During the heatwave of July 2017, Ariel Gordon spent two days sitting on the patio of downtown Winnipeg’s Tallest Poppy, writing snippets of poems which she hung from the boulevard tree using paper and string. Passersby were invited to TreeTalk too — their secrets / one-liners / meditations / haiku were also hung from the tree. By the end of the weekend, the elm had a second temporary canopy of leaves: 234 poems, 111 written by Gordon, 107 written by passersby, and 16 from other sources.

Gordon has assembled all these voices into a long/found poem that asks: what does it mean to live in the urban forest? What does it mean to be in relationship with each other but also with the more-than-human? The book also includes pen and ink illustrations by Winnipeg artist Natalie Baird.

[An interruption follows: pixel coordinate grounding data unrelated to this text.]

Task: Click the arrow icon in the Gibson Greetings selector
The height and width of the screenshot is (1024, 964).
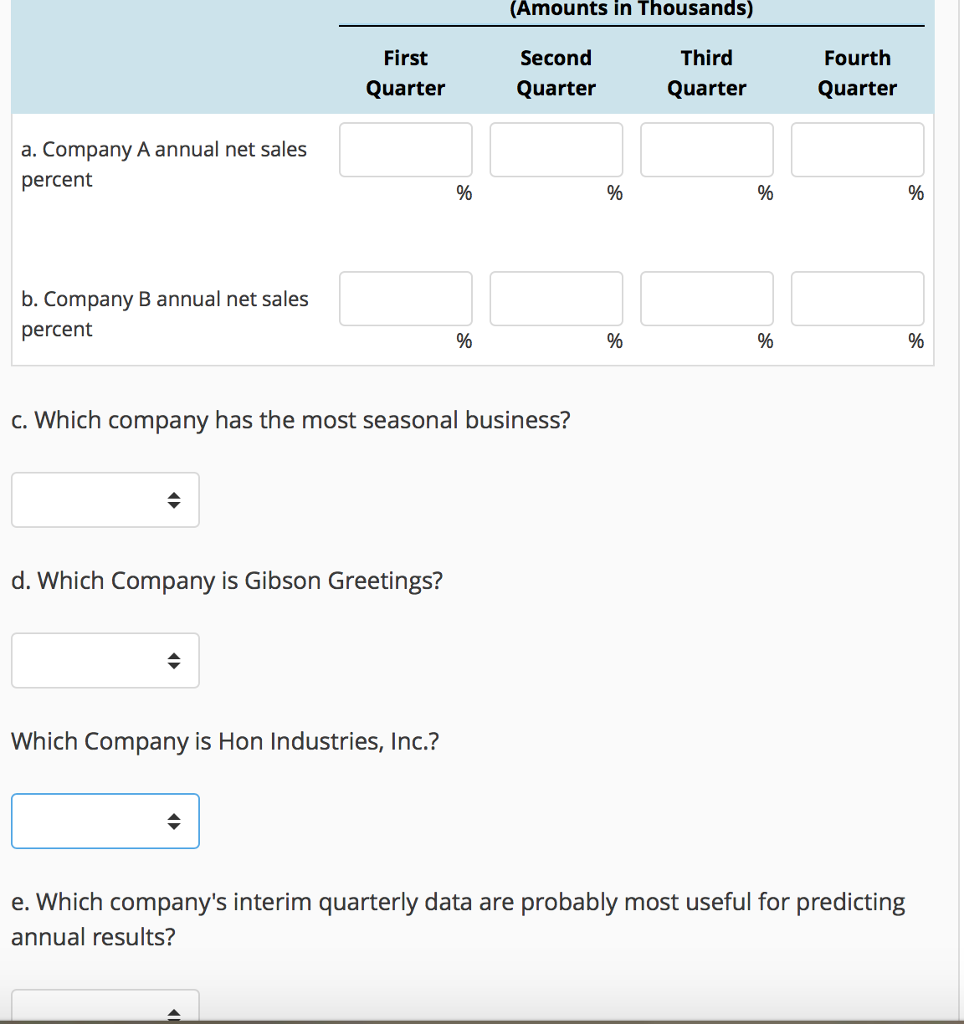Action: pos(173,660)
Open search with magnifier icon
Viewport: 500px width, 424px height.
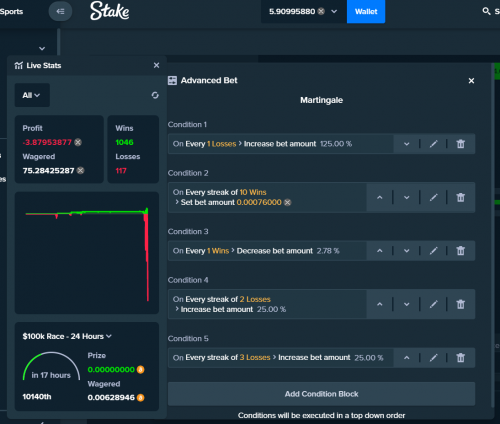coord(486,11)
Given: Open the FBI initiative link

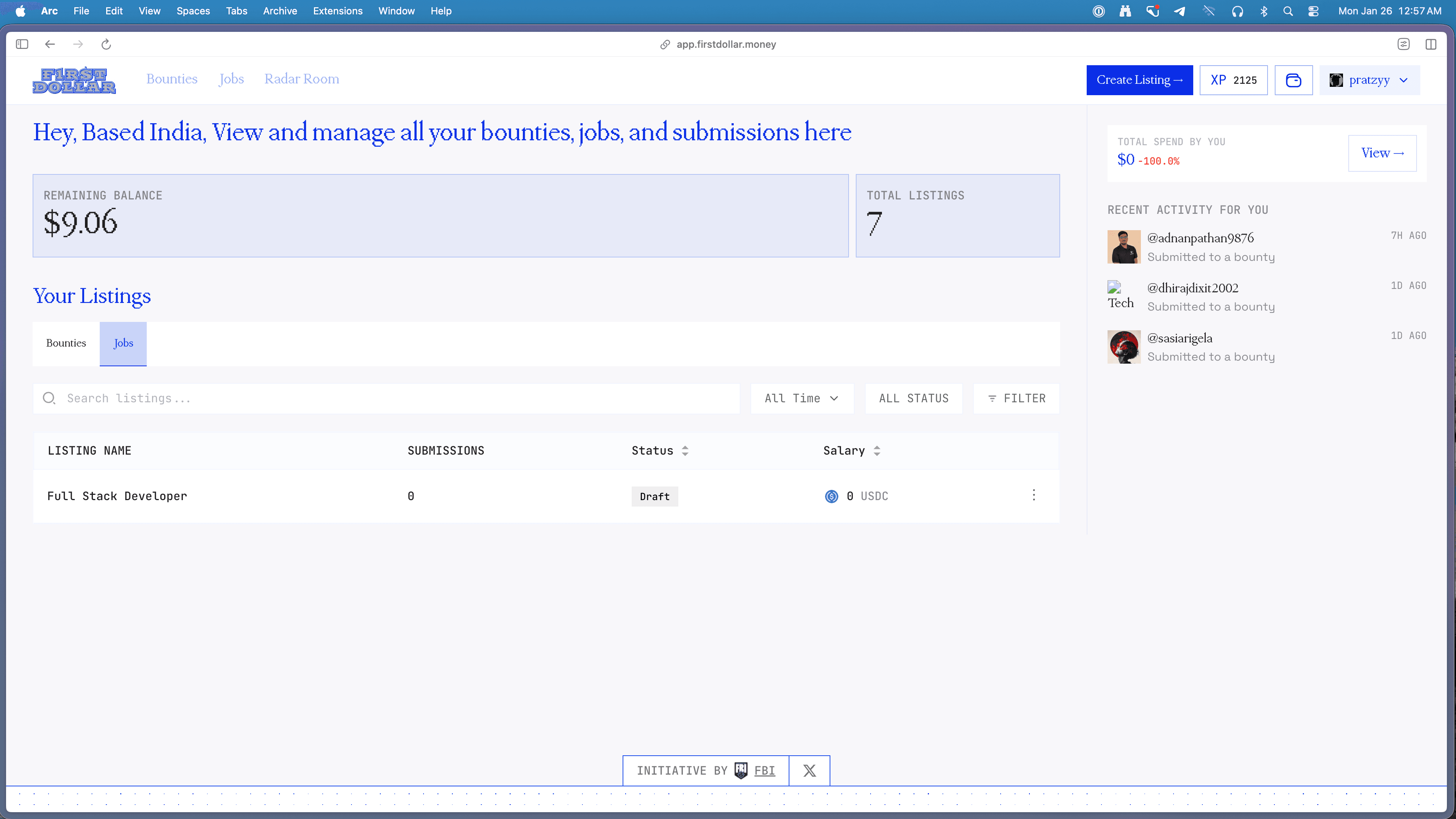Looking at the screenshot, I should [764, 770].
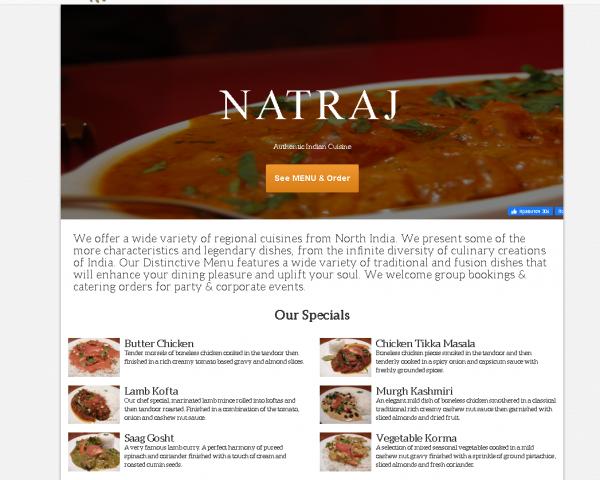Select the Lamb Kofta heading

(x=151, y=391)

Since 2017, Gordon has also hung poems in trees at the Sage Hill Poetry Experience in Muenster, SK, the Prairie Gate Literary Festival in Morris, MN, and at the Winnipeg Folk Festival as part of the Prairie Outdoor Exhibition. Stay tuned for more TreeTalk-ing!

About the authors

Ariel Gordon (she/her) is a Winnipeg/Treaty 1 Territory–based writer, editor and enthusiast. She is the ringleader of Writes of Spring, a National Poetry Month project with the Winnipeg International Writers Festival that appears in the Winnipeg Free Press. Her previous work of nonfiction, Treed: Walking in Canada’s Urban Forests, was shortlisted for the Carol Shields Winnipeg Book Award. Gordon’s essay “Red River Mudlark” was second-place winner of the 2022 Kloppenburg Hybrid Grain Contest in Grain Magazine and other work appeared recently in FreeFall, Columba Poetry, Canthius and Canadian Notes & Queries. Gordon’s fourth collection of poetry, Siteseeing: Writing nature & climate across the prairies, was written in collaboration with Saskatchewan poet Brenda Schmidt and appeared in fall 2023.

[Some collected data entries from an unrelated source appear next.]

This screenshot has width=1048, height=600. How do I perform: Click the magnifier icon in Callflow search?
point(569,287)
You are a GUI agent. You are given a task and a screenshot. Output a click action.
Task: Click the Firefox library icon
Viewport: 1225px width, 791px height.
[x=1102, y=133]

Ariel Gordon's profile page

Natalie Baird is a visual artist, filmmaker, and community-based researcher based in Winnipeg, Manitoba. Natalie completed a bachelor of environmental science from the University of Manitoba in 2014, where she explored film-making as a tool for environmental action. Her documentary, animation, and video-installation work has been screened and exhibited across Canada. She has an embedded community practice, working as an arts facilitator and artist-in-residence in drop-in art centres and personal care homes. In 2016 Natalie returned to the University of Manitoba for a master of environment, leading arts-based research projects about the social dimensions of climate change in Nunavut.

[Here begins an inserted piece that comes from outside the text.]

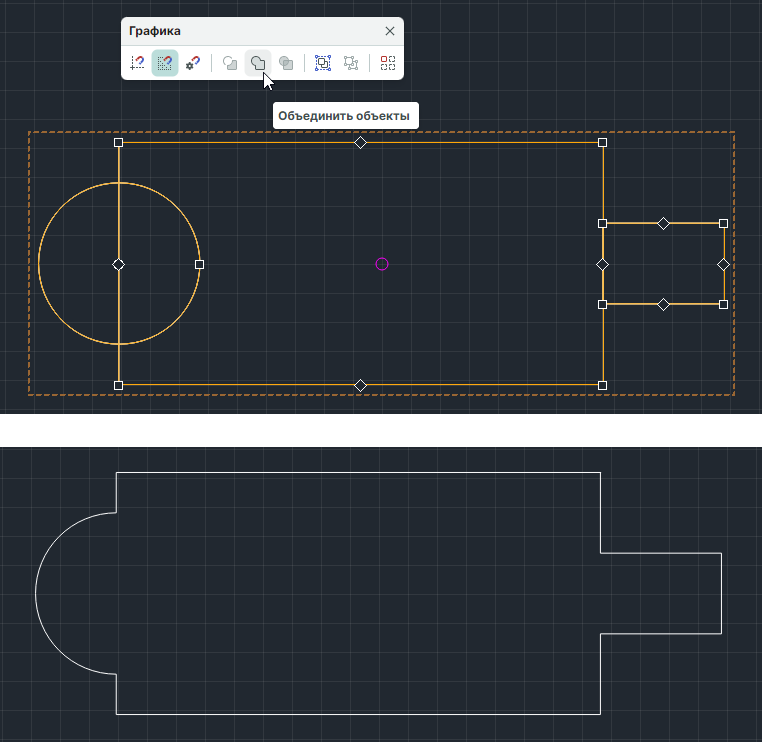Screen dimensions: 762x742
Task: Open snap settings magnet with gear icon
Action: click(x=193, y=63)
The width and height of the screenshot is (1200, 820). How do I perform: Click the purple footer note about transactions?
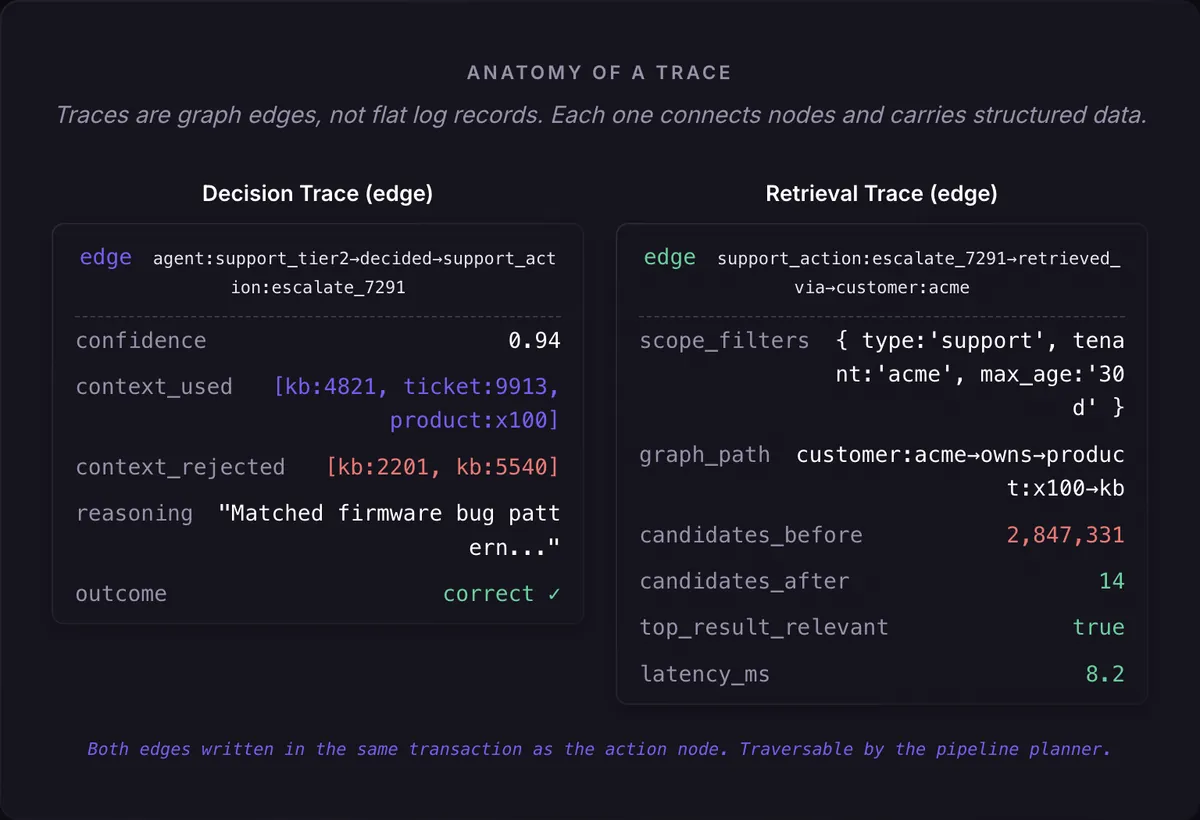599,749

Natalie Baird's profile page

Editorial Reviews

"This collection of poems, written during a Synonym Art Consultation residency, is art-making at street level, with eyes on the overstory of an old elm tree in Winnipeg. This is poetry contributing to green with community-driven foliage. And this is how poetry can move, in the wind and rooted, at a time on our planet when trees can use more attending to. That these poems started out as leaves can be felt in the reading. There is a vitality to this work that is verdant. The poems read as if they are still outside, golden-houred. Ariel Gordon has curated a space for herself and for her community in the company of an elm. And we are the fortunate recipients of a collection to share, to read aloud, for the tree of it."
—Sue Goyette

"Ariel Gordon, truly the Jane Jacobs of trees and poetry, has charmed a multitude of strangers and passersby to sing small songs to the urban canopy, to whisper their secrets and confessions to a neighbourhood elm tree. The result is Tree Talk, a celebration of the city-dweller's relationship with trees, but also an elegy to the stress and devastation imposed on urban nature in the course of ""growing"" and developing a city. In Tree Talk, Ariel Gordon not only re-foliates a tree with poems, she adds a startling and crucial layer of leaves to how we might (re)imagine ourselves coexisting with nature."